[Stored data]
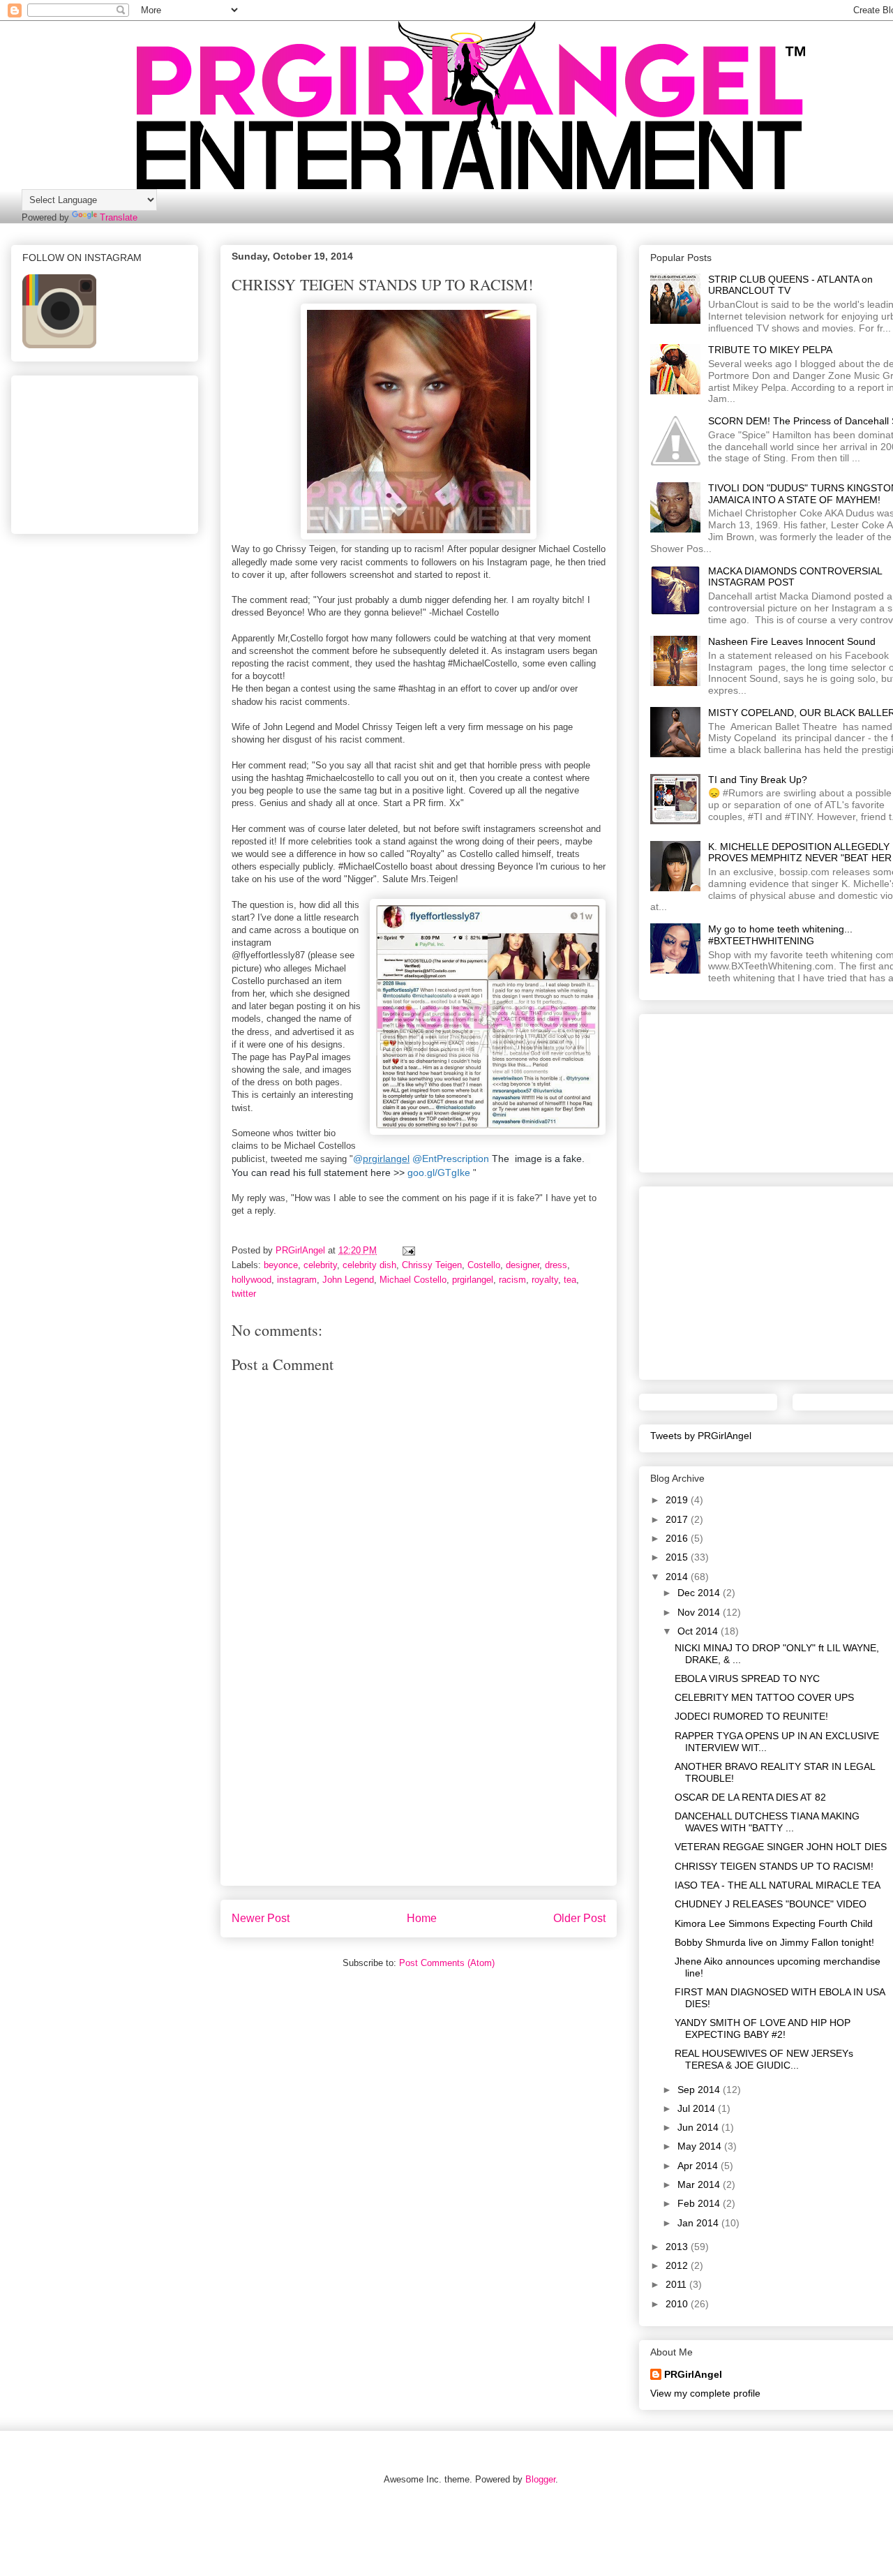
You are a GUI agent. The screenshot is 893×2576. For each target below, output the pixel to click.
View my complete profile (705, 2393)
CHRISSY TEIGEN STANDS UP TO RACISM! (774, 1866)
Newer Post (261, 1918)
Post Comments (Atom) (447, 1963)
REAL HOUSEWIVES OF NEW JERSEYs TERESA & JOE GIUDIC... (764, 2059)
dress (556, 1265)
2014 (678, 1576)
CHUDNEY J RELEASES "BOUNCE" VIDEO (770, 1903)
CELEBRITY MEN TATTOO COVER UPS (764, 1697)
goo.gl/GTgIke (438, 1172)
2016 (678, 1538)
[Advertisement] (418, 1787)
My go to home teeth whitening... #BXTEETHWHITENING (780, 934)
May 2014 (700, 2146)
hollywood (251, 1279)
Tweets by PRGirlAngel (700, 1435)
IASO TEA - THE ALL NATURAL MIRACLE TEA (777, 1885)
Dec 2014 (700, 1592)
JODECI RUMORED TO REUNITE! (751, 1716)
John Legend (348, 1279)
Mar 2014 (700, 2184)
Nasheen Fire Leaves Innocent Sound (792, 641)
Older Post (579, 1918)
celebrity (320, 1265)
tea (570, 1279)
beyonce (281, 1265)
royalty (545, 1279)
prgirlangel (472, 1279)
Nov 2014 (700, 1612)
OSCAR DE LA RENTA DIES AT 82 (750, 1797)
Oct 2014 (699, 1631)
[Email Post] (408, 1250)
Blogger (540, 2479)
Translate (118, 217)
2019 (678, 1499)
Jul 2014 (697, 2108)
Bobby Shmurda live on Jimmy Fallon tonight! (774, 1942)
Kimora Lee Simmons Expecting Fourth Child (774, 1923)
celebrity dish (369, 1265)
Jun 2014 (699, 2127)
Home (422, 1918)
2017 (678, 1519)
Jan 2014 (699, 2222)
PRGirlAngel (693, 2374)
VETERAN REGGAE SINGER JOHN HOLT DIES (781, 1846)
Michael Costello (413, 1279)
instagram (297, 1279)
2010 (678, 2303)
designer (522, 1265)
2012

GOAL OF THE EXERCISE | Each line from the one holding "2017 (678, 1519)" through the last line of the data is to be transcribed exactly, with nothing else added.

EXERCISE RESPONSE |
2017 (678, 1519)
Jan 2014 (699, 2222)
PRGirlAngel (693, 2374)
VETERAN REGGAE SINGER JOHN HOLT DIES (781, 1846)
Michael Costello (413, 1279)
instagram (297, 1279)
2010 (678, 2303)
designer (522, 1265)
2012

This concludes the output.